• _INSTRUCTIONS TO FOLLOW_
Copy out the lines of the items word for word, starting with the line that contains "Task: Open the" and ending with the last line of the items.
***** EXCERPTED RECORDS *****
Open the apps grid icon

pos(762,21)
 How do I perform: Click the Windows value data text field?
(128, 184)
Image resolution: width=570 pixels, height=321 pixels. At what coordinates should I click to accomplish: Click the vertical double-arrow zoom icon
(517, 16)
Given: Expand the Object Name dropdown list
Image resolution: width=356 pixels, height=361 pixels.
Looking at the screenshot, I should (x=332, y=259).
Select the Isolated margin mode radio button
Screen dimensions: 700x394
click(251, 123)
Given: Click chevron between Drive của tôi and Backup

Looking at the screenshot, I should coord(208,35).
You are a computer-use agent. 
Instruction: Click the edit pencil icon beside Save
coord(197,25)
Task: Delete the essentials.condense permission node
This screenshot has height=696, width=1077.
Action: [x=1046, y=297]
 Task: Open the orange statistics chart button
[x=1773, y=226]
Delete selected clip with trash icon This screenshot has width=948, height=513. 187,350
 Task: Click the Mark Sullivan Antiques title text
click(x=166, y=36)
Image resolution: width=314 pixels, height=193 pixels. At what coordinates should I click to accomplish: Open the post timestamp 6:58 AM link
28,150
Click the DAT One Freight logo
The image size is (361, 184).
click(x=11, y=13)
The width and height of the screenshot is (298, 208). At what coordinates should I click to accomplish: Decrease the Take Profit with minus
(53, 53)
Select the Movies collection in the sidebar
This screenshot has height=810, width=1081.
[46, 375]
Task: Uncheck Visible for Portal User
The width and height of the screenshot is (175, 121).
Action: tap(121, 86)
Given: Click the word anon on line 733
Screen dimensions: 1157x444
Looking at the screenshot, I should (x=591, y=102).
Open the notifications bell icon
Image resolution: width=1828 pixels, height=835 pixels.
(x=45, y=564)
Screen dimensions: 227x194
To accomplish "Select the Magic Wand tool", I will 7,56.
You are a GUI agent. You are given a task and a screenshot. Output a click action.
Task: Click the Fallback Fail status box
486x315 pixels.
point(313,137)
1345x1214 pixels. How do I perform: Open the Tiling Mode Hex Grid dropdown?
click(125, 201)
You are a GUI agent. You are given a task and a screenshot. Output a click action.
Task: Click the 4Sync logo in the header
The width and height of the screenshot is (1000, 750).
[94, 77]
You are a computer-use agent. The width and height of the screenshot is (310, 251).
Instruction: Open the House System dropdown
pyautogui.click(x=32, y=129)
*****
• _CORRECT OUTPUT_
 Task: Open the orange statistics chart button
[x=1773, y=226]
Delete selected clip with trash icon This screenshot has width=948, height=513. 187,350
 Task: Click the Mark Sullivan Antiques title text
click(x=166, y=36)
Image resolution: width=314 pixels, height=193 pixels. At what coordinates should I click to accomplish: Open the post timestamp 6:58 AM link
28,150
Click the DAT One Freight logo
The image size is (361, 184).
click(x=11, y=13)
The width and height of the screenshot is (298, 208). At what coordinates should I click to accomplish: Decrease the Take Profit with minus
(53, 53)
Select the Movies collection in the sidebar
This screenshot has height=810, width=1081.
[46, 375]
Task: Uncheck Visible for Portal User
The width and height of the screenshot is (175, 121).
Action: tap(121, 86)
Given: Click the word anon on line 733
Screen dimensions: 1157x444
Looking at the screenshot, I should (x=591, y=102).
Open the notifications bell icon
Image resolution: width=1828 pixels, height=835 pixels.
(x=45, y=564)
Screen dimensions: 227x194
To accomplish "Select the Magic Wand tool", I will 7,56.
You are a GUI agent. You are given a task and a screenshot. Output a click action.
Task: Click the Fallback Fail status box
486x315 pixels.
point(313,137)
1345x1214 pixels. How do I perform: Open the Tiling Mode Hex Grid dropdown?
click(125, 201)
You are a GUI agent. You are given a task and a screenshot. Output a click action.
Task: Click the 4Sync logo in the header
The width and height of the screenshot is (1000, 750).
[94, 77]
You are a computer-use agent. The width and height of the screenshot is (310, 251).
Instruction: Open the House System dropdown
pyautogui.click(x=32, y=129)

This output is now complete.